Testing with Python (part 9): the extra mile

We almost look professional now

Aug 07, 2024

Summary

You can get test coverage of your code base by using pytest-cov:

pytest --cov=my_awesome_package --cov-report=html

This will show you what lines are not executed by your tests:

And you can test with huge matrix of contexts of different version of Python and libs using tools like nox:

import nox


@nox.session(python=["3.8", "3.9", "3.10"])
def tests(session):
    session.install("pytest")
    session.run("pytest")

So that you don't just test your code, but also how it integrates with the entire ecosystem.

Better, faster, stronger

You can always test more. Deeper, with additional contexts. There is no limit to testing except the laws of physics and how much one can pay for it.

After reading this series, especially the last article, you should have a good idea of all the variables you want to take into consideration to move the cursor of investment in testing for each project.

This cursor, evidently, is not fixed. It changes from codebase to codebase. It also changes during the life of a codebase.

And today we are going to cover what you can do to move it further to the right of the gauge.

Coverage

Coverage is a metric that tells you what lines of your code were executed by your tests. It's not good at telling you how well-tested your code is, but it's useful to highlight where you are lacking tests.

In Python, pytest comes with a great plugin ecosystem, and of course, it includes all that you need to do coverage with pytest-cov.

Let's go back to the example we used in part 3 that looked like this:

less_basic_project
├── my_awesome_package
│   ├── calculation_engine.py
│   ├── __init__.py
│   ├── permissions.py
├── pyproject.toml
└── tests
    ├── conftest.py
    ├── test_calculation_engine.py
    └── test_permissions.py

How many of our my_awesome_package code is actually called by our tests?

First we pip install pytest-cov, then we can now run the tests with coverage:

pytest --cov=my_awesome_package --cov-report=term

(make sure you don't have --no-summary configured in pyproject.toml, or the report will be stripped)

This gives us:

tests/test_calculation_engine.py
This is run before each test
.
We tested with 2

This is run after each test

This is run before each test
.
This is run after each test
..
tests/test_permissions.py .

---------- coverage: platform linux, python 3.10.14-final-0 ----------
Name                                       Stmts   Miss  Cover
--------------------------------------------------------------
my_awesome_package/__init__.py                 0      0   100%
my_awesome_package/calculation_engine.py       4      1   100%
my_awesome_package/permissions.py              2      0   100%
--------------------------------------------------------------
TOTAL                                          6      1    100%

We can see we cover all our lines of code (100%).

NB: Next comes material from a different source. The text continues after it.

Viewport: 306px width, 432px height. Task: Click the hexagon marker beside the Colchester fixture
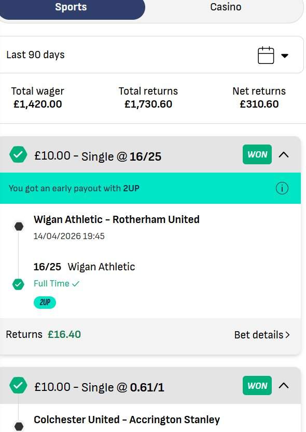18,426
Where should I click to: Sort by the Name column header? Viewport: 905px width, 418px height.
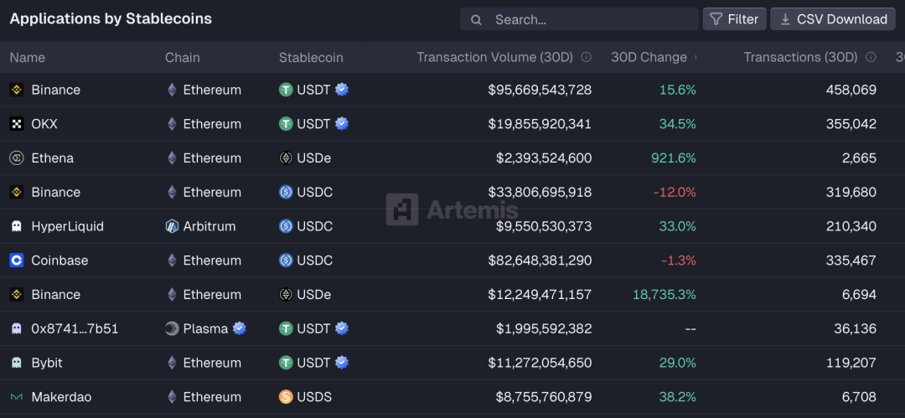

Alternatively, we can produce a web report by calling:

pytest --cov=my_awesome_package --cov-report=html

This generates an HTML static site in the directory htmlcov. If we open the index.html file with a web browser, we can see the same data, but each line is clickable to dig deeper into the code base stats:

And indeed, if we modify the function in calculation_engine.py from:

def add(a, b):
    return a + b

To:

def add(a, b):
    if a == 666:
        raise ValueError('Unexpected evil in computation. Please reboot.')
    return a + b

Then run it again, and the code coverage falls to 83% (because we have very little code in total, our one-line change seems very big):

If I click on calculation_engine.py, I can see the impacted lines:

The line in red is never executed, and I could add a new test to make sure this specific if branch is exercised once.

A bit of warning: coverage is easily abused.

First, it's easy to write terrible tests but that still gets high coverage, since it just checks lines were executed, not that the code behaves as it should. So you should not rely on coverage to demonstrate quality, only to find holes.

Second, it's tempting to require a very high coverage right off the bat. But unless the project you are working on warrants it, it will slow down development a lot.

That's because the first % of coverage are low-hanging fruits, but the last % require a lot of work compared to what they bring to the table. Given at the start of a project you refactor regularly and delete tests, an expensive test to write is a costly investment.

With this in mind, you can enforce a minimal required coverage with --cov-fail-under:

pytest --cov=my_awesome_package --cov-report=html --cov-fail-under=85
... # usual report
FAIL Required test coverage of 85% not reached. Total coverage: 83.33%

This prints an error and sets the shell return code to 1, which is very useful in a CI context.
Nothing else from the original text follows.